Objectives: We compared the utility of four cooling interventions for reducing heat strain during simulated tennis match-play in an environment representative of the peak conditions possible at the Australian Open (45°C, <10% RH, 475W/m2 solar radiation).
Design: Nine trained males undertook four trials in a climate chamber, each time completing 4 sets of simulated match-play.
Methods: During ITF-mandated breaks (90-s between odd-numbered games; 120-s between sets), either iced towels (ICE), an electric fan (FANdry), a fan with moisture applied to the skin (FANwet), or ad libitum 10°C water ingestion only (CON) was administered. Rectal temperature (Tre), mean skin temperature (Tsk), heart rate (HR), thermal sensation (TS), perceived exertion (RPE) and whole body sweating (WBSR) were measured.
Results: After set 3, Tre was lower in ICE (38.2±0.3°C) compared to FANdry (38.7±0.5°C; p=0.02) and CON (38.5±0.5°C; p=0.05), while Tre in FANwet (38.2±0.3°C) was lower than FANdry (p=0.05). End-exercise Tre was lower in ICE (38.1±0.3°C) and FANwet (38.2±0.4°C) than FANdry (38.9±0.7°C; p<0.04) and CON (38.8±0.5°C; p<0.04).Tsk for ICE (35.3±0.8°C) was lower than all conditions, and Tsk for FANwet (36.6±1.1°C) was lower than FANdry (38.1±1.3°C; p<0.05).
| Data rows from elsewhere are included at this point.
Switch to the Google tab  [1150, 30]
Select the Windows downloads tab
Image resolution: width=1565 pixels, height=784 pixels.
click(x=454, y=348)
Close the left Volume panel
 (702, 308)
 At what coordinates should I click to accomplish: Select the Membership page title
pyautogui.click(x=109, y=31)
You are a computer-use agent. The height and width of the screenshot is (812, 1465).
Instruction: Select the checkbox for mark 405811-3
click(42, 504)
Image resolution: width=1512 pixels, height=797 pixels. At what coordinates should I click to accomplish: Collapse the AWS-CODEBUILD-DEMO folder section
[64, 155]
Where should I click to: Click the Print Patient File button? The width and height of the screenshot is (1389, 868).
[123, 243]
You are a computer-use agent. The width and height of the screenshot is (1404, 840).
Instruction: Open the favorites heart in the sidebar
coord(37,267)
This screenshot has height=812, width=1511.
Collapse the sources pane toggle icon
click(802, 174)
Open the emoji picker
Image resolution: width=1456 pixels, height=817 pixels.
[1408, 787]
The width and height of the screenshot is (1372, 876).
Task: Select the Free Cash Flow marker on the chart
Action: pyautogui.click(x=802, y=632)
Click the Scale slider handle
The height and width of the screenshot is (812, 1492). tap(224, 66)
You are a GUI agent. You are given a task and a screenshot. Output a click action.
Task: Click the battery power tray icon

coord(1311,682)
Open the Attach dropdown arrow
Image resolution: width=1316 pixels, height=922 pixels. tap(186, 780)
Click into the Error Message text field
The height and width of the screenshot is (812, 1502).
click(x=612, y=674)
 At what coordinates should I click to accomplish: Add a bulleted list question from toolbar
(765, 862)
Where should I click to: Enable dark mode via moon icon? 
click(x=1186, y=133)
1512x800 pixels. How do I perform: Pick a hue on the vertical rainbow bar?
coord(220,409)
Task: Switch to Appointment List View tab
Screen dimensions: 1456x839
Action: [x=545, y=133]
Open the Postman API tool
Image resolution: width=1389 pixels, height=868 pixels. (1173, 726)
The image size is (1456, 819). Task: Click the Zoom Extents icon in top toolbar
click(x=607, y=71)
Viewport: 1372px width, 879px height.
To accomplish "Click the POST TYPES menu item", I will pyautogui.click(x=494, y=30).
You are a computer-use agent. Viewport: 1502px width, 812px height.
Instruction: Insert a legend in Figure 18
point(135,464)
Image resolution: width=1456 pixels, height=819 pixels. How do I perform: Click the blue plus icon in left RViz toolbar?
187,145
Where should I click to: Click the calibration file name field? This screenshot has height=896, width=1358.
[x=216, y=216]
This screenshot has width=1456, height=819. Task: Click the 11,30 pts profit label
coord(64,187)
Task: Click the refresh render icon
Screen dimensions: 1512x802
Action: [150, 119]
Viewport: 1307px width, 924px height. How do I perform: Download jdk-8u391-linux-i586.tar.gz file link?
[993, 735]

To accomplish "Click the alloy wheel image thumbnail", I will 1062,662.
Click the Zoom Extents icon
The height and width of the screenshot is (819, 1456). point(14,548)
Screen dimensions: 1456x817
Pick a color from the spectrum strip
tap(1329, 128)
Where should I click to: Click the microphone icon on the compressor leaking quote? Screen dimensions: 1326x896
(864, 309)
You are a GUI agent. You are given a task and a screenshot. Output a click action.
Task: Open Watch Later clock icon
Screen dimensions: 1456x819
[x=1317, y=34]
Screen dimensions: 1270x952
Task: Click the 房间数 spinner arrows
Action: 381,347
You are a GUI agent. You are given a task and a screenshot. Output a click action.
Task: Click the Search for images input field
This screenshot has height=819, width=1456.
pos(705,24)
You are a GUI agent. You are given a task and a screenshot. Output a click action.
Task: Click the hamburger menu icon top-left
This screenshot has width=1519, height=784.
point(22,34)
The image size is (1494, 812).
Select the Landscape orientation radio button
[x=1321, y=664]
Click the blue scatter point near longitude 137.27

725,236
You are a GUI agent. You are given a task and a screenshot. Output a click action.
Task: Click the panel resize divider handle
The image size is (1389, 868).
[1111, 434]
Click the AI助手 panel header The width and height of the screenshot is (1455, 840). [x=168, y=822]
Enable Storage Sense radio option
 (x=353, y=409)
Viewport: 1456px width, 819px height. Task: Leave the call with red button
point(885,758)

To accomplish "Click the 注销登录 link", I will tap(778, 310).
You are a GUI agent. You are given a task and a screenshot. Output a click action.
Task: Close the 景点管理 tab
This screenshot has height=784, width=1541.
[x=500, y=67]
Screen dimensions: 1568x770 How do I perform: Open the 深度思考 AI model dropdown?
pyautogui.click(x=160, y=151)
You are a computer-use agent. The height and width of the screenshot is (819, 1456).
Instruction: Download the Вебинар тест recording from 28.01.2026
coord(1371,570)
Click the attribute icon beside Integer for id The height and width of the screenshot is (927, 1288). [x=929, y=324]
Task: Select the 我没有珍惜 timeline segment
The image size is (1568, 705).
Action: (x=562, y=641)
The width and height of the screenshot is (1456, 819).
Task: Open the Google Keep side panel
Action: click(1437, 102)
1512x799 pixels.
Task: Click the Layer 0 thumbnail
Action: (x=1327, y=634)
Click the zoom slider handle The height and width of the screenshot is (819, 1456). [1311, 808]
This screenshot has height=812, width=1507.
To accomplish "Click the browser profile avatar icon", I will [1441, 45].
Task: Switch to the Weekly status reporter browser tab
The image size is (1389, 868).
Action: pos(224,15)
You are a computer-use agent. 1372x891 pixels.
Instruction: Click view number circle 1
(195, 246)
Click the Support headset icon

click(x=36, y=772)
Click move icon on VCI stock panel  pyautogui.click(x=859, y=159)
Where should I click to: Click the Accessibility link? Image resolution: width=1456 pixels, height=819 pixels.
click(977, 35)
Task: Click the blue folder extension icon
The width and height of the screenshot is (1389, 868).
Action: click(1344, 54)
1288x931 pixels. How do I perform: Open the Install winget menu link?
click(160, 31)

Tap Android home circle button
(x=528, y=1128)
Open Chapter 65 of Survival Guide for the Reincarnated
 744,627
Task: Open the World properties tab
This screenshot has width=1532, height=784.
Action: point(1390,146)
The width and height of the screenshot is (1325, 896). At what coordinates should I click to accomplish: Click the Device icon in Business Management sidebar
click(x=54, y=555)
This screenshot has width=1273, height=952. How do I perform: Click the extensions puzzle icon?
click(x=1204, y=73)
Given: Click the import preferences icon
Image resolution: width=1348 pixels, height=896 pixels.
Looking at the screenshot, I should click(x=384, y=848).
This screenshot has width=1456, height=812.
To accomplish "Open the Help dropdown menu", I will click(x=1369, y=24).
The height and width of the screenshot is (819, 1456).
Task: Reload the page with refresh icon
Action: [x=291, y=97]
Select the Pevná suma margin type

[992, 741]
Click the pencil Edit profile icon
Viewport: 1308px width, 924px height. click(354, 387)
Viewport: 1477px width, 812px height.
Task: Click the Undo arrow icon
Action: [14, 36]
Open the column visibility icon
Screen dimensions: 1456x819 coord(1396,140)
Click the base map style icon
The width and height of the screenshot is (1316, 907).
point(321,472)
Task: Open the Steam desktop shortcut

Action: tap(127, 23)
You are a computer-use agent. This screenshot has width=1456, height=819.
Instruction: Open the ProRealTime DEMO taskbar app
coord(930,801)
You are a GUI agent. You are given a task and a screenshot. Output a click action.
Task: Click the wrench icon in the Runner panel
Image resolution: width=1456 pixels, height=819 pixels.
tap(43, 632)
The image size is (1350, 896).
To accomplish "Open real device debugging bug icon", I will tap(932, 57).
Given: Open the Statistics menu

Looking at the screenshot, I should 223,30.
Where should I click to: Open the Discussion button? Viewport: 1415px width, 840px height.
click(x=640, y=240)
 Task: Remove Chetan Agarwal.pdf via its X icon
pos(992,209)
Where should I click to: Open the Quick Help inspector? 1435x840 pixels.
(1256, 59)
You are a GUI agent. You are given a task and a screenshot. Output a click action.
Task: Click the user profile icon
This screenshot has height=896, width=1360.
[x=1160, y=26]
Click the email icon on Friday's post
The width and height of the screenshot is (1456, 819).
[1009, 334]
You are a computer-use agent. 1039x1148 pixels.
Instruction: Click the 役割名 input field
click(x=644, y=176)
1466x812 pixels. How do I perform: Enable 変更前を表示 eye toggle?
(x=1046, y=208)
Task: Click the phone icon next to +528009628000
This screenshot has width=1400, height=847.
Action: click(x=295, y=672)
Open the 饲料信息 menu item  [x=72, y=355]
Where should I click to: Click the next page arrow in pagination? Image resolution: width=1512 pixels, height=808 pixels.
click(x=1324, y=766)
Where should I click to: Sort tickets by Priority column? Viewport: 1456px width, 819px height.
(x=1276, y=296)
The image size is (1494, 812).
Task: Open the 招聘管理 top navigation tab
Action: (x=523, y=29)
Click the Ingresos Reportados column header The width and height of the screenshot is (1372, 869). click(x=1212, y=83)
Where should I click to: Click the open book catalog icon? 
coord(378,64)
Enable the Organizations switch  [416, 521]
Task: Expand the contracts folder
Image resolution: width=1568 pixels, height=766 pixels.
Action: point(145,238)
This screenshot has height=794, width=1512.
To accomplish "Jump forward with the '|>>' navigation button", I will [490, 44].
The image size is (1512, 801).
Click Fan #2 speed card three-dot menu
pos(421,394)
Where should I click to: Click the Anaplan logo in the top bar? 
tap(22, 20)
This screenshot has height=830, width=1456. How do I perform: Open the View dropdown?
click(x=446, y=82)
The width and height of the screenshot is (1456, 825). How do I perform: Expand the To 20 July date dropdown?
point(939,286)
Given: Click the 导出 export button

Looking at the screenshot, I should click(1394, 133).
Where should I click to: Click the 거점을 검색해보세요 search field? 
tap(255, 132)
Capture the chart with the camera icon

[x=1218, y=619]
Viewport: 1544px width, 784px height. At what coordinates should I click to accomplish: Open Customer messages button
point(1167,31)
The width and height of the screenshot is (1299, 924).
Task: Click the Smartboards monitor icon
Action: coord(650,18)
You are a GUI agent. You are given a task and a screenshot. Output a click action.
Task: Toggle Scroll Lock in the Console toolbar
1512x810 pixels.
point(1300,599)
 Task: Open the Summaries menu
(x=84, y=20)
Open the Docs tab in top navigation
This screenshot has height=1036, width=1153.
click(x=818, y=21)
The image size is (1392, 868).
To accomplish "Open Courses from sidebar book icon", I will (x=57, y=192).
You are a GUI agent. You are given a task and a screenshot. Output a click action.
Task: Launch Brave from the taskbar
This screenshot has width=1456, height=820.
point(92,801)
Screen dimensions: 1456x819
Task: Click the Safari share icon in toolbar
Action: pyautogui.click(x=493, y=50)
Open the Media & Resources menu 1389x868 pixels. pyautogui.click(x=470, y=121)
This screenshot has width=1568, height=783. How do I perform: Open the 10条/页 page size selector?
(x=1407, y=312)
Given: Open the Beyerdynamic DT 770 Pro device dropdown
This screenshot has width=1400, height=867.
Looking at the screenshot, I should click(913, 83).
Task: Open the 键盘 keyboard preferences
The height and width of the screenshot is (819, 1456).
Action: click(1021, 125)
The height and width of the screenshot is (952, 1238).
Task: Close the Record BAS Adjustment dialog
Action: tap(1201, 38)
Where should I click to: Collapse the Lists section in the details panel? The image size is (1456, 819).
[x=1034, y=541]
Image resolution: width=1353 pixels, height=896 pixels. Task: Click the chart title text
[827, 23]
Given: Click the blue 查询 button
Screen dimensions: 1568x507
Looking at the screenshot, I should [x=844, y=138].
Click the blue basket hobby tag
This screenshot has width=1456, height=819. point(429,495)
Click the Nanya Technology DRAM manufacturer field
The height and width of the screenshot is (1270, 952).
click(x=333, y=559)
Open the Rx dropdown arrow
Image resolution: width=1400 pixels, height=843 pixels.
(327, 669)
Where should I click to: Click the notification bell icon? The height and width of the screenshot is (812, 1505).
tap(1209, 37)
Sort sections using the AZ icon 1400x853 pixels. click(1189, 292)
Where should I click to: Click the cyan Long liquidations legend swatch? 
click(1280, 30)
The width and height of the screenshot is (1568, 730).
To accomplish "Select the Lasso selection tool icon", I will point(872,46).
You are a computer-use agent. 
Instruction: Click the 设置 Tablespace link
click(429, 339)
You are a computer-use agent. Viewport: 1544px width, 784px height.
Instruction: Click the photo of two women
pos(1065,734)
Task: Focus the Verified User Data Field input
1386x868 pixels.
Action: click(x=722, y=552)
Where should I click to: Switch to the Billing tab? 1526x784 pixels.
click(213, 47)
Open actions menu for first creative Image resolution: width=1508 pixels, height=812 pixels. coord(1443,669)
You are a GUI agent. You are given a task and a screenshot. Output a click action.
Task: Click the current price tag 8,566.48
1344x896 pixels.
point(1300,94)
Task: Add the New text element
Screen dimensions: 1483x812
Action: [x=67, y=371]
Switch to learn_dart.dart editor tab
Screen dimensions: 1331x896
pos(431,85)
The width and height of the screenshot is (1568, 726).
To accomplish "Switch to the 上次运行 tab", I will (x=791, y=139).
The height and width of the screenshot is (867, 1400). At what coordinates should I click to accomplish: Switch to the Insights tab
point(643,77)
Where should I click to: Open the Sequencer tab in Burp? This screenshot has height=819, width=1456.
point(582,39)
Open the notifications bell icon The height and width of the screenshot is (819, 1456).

TS for ICE and FANwet were lower than CON and FANdry (p<0.05). HR was suppressed in ICE and FANwet relative to CON and FANdry (p<0.05). WBSR was greater in FANdry compared to FANwet (p<0.01) and ICE (p<0.001).
Conclusions: Fan use must be used with skin wetting to be effective in hot/dry conditions. This strategy and the currently recommended ICE intervention both reduced Tre by ∼0.5-0.6°C and Tsk by ∼1.0-1.5°C while mitigating rises in HR and TS.
Keywords: Core temperature; Heat balance; Heat exchange; Sweating.